22(1)This paragraph applies if, for an accounting period ending before 1 January 2013, an amount is taken into account in calculating the profits of an insurance company arising from life assurance business in accordance with the provisions applicable for the purposes of the taxation of such profits under section 35 of CTA 2009 (charge on trade profits).U.K.

(2)For any accounting period beginning on or after 1 January 2013—

(a)the amount is not to be taken into account in calculating the BLAGAB trade profit or loss of any basic life assurance and general annuity business carried on by the company, and

(b)the amount is not to be taken into account in calculating for corporation tax purposes the profits of any non-BLAGAB long-term business carried on by the company.

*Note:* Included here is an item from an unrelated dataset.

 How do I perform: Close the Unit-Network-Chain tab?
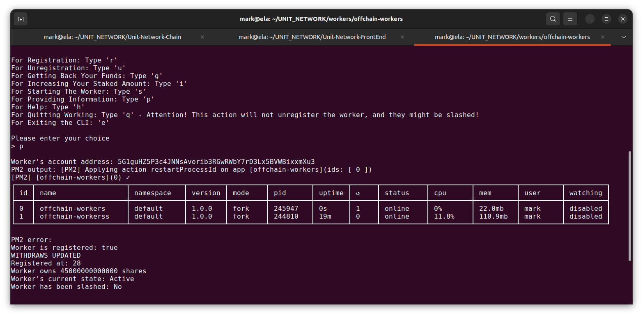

[F5(3)If the business mentioned in sub-paragraph (1) (or any part of that business) is transferred under an insurance business transfer scheme to another insurance company—

(a)references in sub-paragraph (2) to the company include the transferee, and

(b)references in sub-paragraph (2) to the amount include an amount that derives from the amount mentioned in sub-paragraph (1) and include so much of an amount as is taken into account in any calculation required under section 129(6)(a) or (b) and as is referable to the amount mentioned in sub-paragraph (1) (and, accordingly, section 129(7) is subject to the operation of this paragraph).]

23U.K.For the purposes of section 76 an expense is to be treated as deductible under another relevant rule so far as it was brought into account at Step 1 in section 76(7) of ICTA as an expense referable to an accounting period ending before 1 January 2013.

Intangible fixed assetsU.K.

24(1)This paragraph applies to assets—U.K.

(a)which, under the old law, were assets excluded from Part 8 of CTA 2009 (intangible fixed assets), and

(b)which, as a result of provision made by this Part of this Act, become assets which are not excluded from Part 8 of that Act.

(2)Any expenditure incurred before 1 January 2013 on an asset to which this paragraph applies is to be left out of account in determining any amount to be brought into account under Part 8 of CTA 2009.

(3)Section 780 of CTA 2009 (company ceasing to be member of group: deemed realisation and re-acquisition at market value) is not to apply in relation to any asset to which this paragraph applies.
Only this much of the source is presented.